- **Document extract**
The Swedish immigrants who came here to see the Grackle called it “corn thief” for obvious reasons. Flocks of them settled on the newly plowed earth, robbing it of the crop just planted. The Swedish soon learned to soak the seed in a concoction of the hellebore plant which caused the Grackle to become dizzy and fall over. The prone birds frightened away the Grackles flying about waiting a turn at the field only to be shot, if possible, by the farmer.

That method must have been successful to some degree because in 1750 Kalm wrote that there were rarely seen in New England any of the birds. However, there were increases in the corn bore and the cutworm to the dismay of the farmer; “The worms did more mischief than the birds so people repented their enmity.”

John James Audubon later said of the Grackle that the corn they took was merely a “tithe.”

Many birds we see in our backyards are solitary creatures even among their own kinds, let alone other birds types. The Grackle, however, lives in colonies and defends only a small territory, perhaps as small as a yard around its nest.

Red-wing Blackbirds, the bird closest to the Grackle in type, defends its nest aggressively in a much wider territory. Its birdy gestures, however, are much similar to that of the Grackle. Their coloring, of course, identifies it from one another.

- **Given exercise 1**
In the passage on the Grackle, what name did the Swedish immigrants give the bird?
- **Given exercise 2**
Extend the passage on the Grackle, picking up after its final sentence.
The entries after this point are from an unrelated source.

- **Material**
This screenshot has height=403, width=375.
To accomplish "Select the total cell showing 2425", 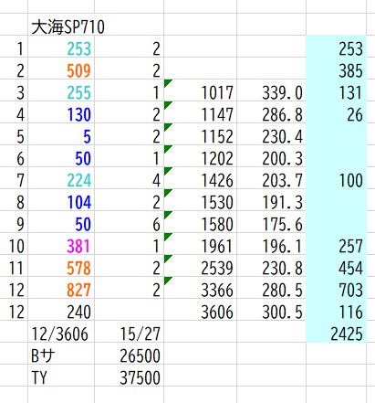I will (337, 332).
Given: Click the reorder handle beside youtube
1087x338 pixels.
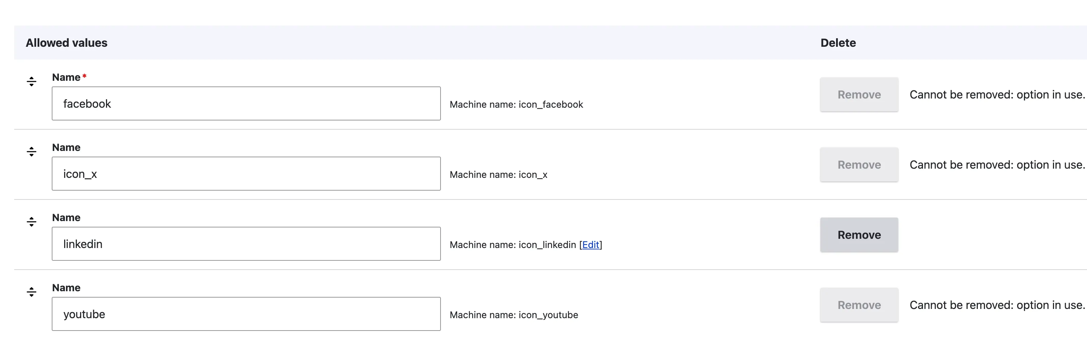Looking at the screenshot, I should point(32,292).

- **Exercise output 1**
"Corn thief."

- **Exercise output 2**
Sometimes the Grackle will roost with starlings and cowbirds that are so very numerous in rural areas especially cattle yards. In the winter time in the Mississippi Valley it is estimated that as many as fifteen million roost together. Five acres of groves in Kentucky is the site of millions in roost also. In Switzerland in 1950 it was estimated that seventy-two million roosted in two pine forests. How so many survive is a puzzle.

You may see the Common Grackle carrying long strands of grass or such material for nest-building. That nest may not be the one it finally lays its eggs in. A diversion? Both female and male carry those materials but the female finishes it off with fine, downy grass for the incubation period of twelve days that she does all by herself.

There may be no fledgling phase for the baby Grackle, meaning that it needs no flight training. The parent feeds the juvenile only a couple days after it leaves the nest and then it goes off to join its counterparts, flocking up and roosting as Grackles so love to do.

Boat-tail Grackles are a foot or more in length, a large bird. The name comes from the shape of the tail ... Like the keel of a boat from when boats were more prominent in our lives. There’s the Purple, Bronze and Rusty Grackle each having a distinctive beautiful iridescent sheen to its feathers, shimmering as it struts about the lawn. The female is much smaller and is brownish in color; drab.

Among the blackbirds in our natural history of Northwest Illinois is the Red-Wing Blackbird that we all recognize for the red and yellow eapaulets it sports on its wing, on the shoulder, as if militarily important.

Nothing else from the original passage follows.